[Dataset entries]
########
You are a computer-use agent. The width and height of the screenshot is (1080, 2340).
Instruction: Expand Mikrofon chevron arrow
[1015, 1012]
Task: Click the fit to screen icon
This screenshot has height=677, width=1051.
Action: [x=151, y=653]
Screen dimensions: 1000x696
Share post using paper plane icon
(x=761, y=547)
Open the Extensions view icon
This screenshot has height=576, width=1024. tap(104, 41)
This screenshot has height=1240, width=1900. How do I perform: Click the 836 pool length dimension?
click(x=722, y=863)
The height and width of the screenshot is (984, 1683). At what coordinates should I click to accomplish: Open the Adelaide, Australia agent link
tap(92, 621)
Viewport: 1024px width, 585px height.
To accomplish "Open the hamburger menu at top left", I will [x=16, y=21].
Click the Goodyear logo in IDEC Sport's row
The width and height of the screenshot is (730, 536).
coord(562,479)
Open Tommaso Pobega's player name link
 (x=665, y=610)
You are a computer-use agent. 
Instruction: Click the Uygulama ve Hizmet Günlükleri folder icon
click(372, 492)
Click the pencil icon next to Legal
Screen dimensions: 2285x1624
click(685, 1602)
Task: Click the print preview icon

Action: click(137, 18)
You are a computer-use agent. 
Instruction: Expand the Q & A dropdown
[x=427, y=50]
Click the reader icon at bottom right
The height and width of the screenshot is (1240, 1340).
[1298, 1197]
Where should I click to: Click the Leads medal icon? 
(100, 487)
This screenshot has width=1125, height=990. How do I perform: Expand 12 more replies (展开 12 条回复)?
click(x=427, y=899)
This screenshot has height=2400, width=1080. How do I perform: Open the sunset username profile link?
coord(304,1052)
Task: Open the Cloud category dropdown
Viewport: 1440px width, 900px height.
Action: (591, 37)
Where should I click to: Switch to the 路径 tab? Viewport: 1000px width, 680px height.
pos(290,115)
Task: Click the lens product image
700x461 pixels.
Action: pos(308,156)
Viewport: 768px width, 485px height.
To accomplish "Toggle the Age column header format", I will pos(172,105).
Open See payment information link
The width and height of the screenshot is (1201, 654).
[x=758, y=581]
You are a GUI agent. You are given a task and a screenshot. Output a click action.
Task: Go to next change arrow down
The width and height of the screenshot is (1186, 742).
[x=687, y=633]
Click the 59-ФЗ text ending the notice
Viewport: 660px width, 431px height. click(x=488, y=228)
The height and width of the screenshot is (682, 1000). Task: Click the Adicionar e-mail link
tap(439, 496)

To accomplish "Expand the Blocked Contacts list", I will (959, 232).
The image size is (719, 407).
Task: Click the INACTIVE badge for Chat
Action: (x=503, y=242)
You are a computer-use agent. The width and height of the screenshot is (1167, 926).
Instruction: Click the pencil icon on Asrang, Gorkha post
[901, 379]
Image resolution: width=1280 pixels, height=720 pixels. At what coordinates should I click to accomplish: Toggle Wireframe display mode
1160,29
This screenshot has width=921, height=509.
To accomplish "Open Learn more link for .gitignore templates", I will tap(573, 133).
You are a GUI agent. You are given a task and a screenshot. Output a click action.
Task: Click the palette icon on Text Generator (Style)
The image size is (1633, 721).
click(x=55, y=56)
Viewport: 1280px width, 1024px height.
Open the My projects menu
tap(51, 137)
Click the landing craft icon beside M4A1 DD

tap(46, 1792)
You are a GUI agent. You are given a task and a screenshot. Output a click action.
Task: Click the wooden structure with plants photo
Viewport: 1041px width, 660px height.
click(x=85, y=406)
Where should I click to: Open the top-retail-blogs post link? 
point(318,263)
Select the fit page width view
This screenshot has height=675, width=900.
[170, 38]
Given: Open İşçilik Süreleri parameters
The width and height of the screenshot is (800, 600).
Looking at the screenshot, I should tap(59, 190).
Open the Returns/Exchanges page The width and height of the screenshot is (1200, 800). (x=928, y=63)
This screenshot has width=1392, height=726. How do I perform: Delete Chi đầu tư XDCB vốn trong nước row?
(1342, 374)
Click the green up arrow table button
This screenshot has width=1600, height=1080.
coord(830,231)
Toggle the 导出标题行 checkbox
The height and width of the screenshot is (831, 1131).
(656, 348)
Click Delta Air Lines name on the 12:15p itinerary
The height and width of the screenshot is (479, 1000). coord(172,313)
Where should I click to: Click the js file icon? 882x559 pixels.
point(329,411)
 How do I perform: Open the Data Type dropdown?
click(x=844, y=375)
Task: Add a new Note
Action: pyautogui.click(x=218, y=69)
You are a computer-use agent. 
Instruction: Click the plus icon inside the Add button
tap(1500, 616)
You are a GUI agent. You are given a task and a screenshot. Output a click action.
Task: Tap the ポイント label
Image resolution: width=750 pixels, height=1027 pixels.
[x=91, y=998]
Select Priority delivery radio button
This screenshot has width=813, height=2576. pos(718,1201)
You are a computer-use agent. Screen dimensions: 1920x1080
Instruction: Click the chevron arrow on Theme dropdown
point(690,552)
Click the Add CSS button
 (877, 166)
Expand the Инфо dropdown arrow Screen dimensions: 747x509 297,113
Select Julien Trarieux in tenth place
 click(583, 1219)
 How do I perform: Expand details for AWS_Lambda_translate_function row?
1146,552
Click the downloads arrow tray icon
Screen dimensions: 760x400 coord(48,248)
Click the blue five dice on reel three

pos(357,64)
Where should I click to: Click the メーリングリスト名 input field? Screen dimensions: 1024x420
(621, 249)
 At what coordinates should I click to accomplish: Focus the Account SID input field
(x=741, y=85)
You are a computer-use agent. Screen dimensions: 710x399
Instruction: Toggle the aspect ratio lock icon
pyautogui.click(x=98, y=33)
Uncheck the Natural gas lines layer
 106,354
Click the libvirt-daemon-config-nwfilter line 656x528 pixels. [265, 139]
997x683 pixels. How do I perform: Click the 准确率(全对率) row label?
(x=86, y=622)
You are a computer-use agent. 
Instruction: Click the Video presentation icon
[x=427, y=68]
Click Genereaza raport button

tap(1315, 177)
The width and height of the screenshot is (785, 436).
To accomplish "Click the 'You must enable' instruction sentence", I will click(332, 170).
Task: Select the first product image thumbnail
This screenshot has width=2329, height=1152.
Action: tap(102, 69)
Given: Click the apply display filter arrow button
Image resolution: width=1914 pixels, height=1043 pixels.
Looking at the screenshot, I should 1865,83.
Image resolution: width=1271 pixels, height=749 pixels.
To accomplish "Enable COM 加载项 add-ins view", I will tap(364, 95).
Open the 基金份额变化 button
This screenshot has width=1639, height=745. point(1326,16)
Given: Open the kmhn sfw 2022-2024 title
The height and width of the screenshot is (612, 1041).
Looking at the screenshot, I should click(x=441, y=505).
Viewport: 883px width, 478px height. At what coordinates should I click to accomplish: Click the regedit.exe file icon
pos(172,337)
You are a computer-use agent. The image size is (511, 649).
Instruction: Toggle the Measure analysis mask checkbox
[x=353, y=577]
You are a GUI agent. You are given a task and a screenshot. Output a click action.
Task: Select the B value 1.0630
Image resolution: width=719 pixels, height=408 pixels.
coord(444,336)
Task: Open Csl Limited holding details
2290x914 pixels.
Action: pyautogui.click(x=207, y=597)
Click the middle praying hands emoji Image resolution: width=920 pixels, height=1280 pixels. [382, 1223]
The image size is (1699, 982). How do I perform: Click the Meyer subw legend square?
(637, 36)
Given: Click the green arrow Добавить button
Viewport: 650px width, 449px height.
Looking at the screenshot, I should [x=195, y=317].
########
Above are the records; reproduce all of them exactly.

Answer box>
You are a computer-use agent. The width and height of the screenshot is (1080, 2340).
Instruction: Expand Mikrofon chevron arrow
[1015, 1012]
Task: Click the fit to screen icon
This screenshot has height=677, width=1051.
Action: [x=151, y=653]
Screen dimensions: 1000x696
Share post using paper plane icon
(x=761, y=547)
Open the Extensions view icon
This screenshot has height=576, width=1024. tap(104, 41)
This screenshot has height=1240, width=1900. How do I perform: Click the 836 pool length dimension?
click(x=722, y=863)
The height and width of the screenshot is (984, 1683). At what coordinates should I click to accomplish: Open the Adelaide, Australia agent link
tap(92, 621)
Viewport: 1024px width, 585px height.
To accomplish "Open the hamburger menu at top left", I will [x=16, y=21].
Click the Goodyear logo in IDEC Sport's row
The width and height of the screenshot is (730, 536).
coord(562,479)
Open Tommaso Pobega's player name link
 (x=665, y=610)
You are a computer-use agent. 
Instruction: Click the Uygulama ve Hizmet Günlükleri folder icon
click(372, 492)
Click the pencil icon next to Legal
Screen dimensions: 2285x1624
click(685, 1602)
Task: Click the print preview icon

Action: click(137, 18)
You are a computer-use agent. 
Instruction: Expand the Q & A dropdown
[x=427, y=50]
Click the reader icon at bottom right
The height and width of the screenshot is (1240, 1340).
[1298, 1197]
Where should I click to: Click the Leads medal icon? 
(100, 487)
This screenshot has width=1125, height=990. How do I perform: Expand 12 more replies (展开 12 条回复)?
click(x=427, y=899)
This screenshot has height=2400, width=1080. How do I perform: Open the sunset username profile link?
coord(304,1052)
Task: Open the Cloud category dropdown
Viewport: 1440px width, 900px height.
Action: (591, 37)
Where should I click to: Switch to the 路径 tab? Viewport: 1000px width, 680px height.
pos(290,115)
Task: Click the lens product image
700x461 pixels.
Action: pos(308,156)
Viewport: 768px width, 485px height.
To accomplish "Toggle the Age column header format", I will pos(172,105).
Open See payment information link
The width and height of the screenshot is (1201, 654).
[x=758, y=581]
You are a GUI agent. You are given a task and a screenshot. Output a click action.
Task: Go to next change arrow down
The width and height of the screenshot is (1186, 742).
[x=687, y=633]
Click the 59-ФЗ text ending the notice
Viewport: 660px width, 431px height. click(x=488, y=228)
The height and width of the screenshot is (682, 1000). Task: Click the Adicionar e-mail link
tap(439, 496)

To accomplish "Expand the Blocked Contacts list", I will (959, 232).
The image size is (719, 407).
Task: Click the INACTIVE badge for Chat
Action: (x=503, y=242)
You are a computer-use agent. The width and height of the screenshot is (1167, 926).
Instruction: Click the pencil icon on Asrang, Gorkha post
[901, 379]
Image resolution: width=1280 pixels, height=720 pixels. At what coordinates should I click to accomplish: Toggle Wireframe display mode
1160,29
This screenshot has width=921, height=509.
To accomplish "Open Learn more link for .gitignore templates", I will tap(573, 133).
You are a GUI agent. You are given a task and a screenshot. Output a click action.
Task: Click the palette icon on Text Generator (Style)
The image size is (1633, 721).
click(x=55, y=56)
Viewport: 1280px width, 1024px height.
Open the My projects menu
tap(51, 137)
Click the landing craft icon beside M4A1 DD

tap(46, 1792)
You are a GUI agent. You are given a task and a screenshot. Output a click action.
Task: Click the wooden structure with plants photo
Viewport: 1041px width, 660px height.
click(x=85, y=406)
Where should I click to: Open the top-retail-blogs post link? 
point(318,263)
Select the fit page width view
This screenshot has height=675, width=900.
[170, 38]
Given: Open İşçilik Süreleri parameters
The width and height of the screenshot is (800, 600).
Looking at the screenshot, I should tap(59, 190).
Open the Returns/Exchanges page The width and height of the screenshot is (1200, 800). (x=928, y=63)
This screenshot has width=1392, height=726. How do I perform: Delete Chi đầu tư XDCB vốn trong nước row?
(1342, 374)
Click the green up arrow table button
This screenshot has width=1600, height=1080.
coord(830,231)
Toggle the 导出标题行 checkbox
The height and width of the screenshot is (831, 1131).
(656, 348)
Click Delta Air Lines name on the 12:15p itinerary
The height and width of the screenshot is (479, 1000). coord(172,313)
Where should I click to: Click the js file icon? 882x559 pixels.
point(329,411)
 How do I perform: Open the Data Type dropdown?
click(x=844, y=375)
Task: Add a new Note
Action: pyautogui.click(x=218, y=69)
You are a computer-use agent. 
Instruction: Click the plus icon inside the Add button
tap(1500, 616)
You are a GUI agent. You are given a task and a screenshot. Output a click action.
Task: Tap the ポイント label
Image resolution: width=750 pixels, height=1027 pixels.
[x=91, y=998]
Select Priority delivery radio button
This screenshot has width=813, height=2576. pos(718,1201)
You are a computer-use agent. Screen dimensions: 1920x1080
Instruction: Click the chevron arrow on Theme dropdown
point(690,552)
Click the Add CSS button
 (877, 166)
Expand the Инфо dropdown arrow Screen dimensions: 747x509 297,113
Select Julien Trarieux in tenth place
 click(583, 1219)
 How do I perform: Expand details for AWS_Lambda_translate_function row?
1146,552
Click the downloads arrow tray icon
Screen dimensions: 760x400 coord(48,248)
Click the blue five dice on reel three

pos(357,64)
Where should I click to: Click the メーリングリスト名 input field? Screen dimensions: 1024x420
(621, 249)
 At what coordinates should I click to accomplish: Focus the Account SID input field
(x=741, y=85)
You are a computer-use agent. Screen dimensions: 710x399
Instruction: Toggle the aspect ratio lock icon
pyautogui.click(x=98, y=33)
Uncheck the Natural gas lines layer
 106,354
Click the libvirt-daemon-config-nwfilter line 656x528 pixels. [265, 139]
997x683 pixels. How do I perform: Click the 准确率(全对率) row label?
(x=86, y=622)
You are a computer-use agent. 
Instruction: Click the Video presentation icon
[x=427, y=68]
Click Genereaza raport button

tap(1315, 177)
The width and height of the screenshot is (785, 436).
To accomplish "Click the 'You must enable' instruction sentence", I will click(332, 170).
Task: Select the first product image thumbnail
This screenshot has width=2329, height=1152.
Action: tap(102, 69)
Given: Click the apply display filter arrow button
Image resolution: width=1914 pixels, height=1043 pixels.
Looking at the screenshot, I should 1865,83.
Image resolution: width=1271 pixels, height=749 pixels.
To accomplish "Enable COM 加载项 add-ins view", I will tap(364, 95).
Open the 基金份额变化 button
This screenshot has width=1639, height=745. point(1326,16)
Given: Open the kmhn sfw 2022-2024 title
The height and width of the screenshot is (612, 1041).
Looking at the screenshot, I should click(x=441, y=505).
Viewport: 883px width, 478px height. At what coordinates should I click to accomplish: Click the regedit.exe file icon
pos(172,337)
You are a computer-use agent. The image size is (511, 649).
Instruction: Toggle the Measure analysis mask checkbox
[x=353, y=577]
You are a GUI agent. You are given a task and a screenshot. Output a click action.
Task: Select the B value 1.0630
Image resolution: width=719 pixels, height=408 pixels.
coord(444,336)
Task: Open Csl Limited holding details
2290x914 pixels.
Action: pyautogui.click(x=207, y=597)
Click the middle praying hands emoji Image resolution: width=920 pixels, height=1280 pixels. [382, 1223]
The image size is (1699, 982). How do I perform: Click the Meyer subw legend square?
(637, 36)
Given: Click the green arrow Добавить button
Viewport: 650px width, 449px height.
Looking at the screenshot, I should [x=195, y=317].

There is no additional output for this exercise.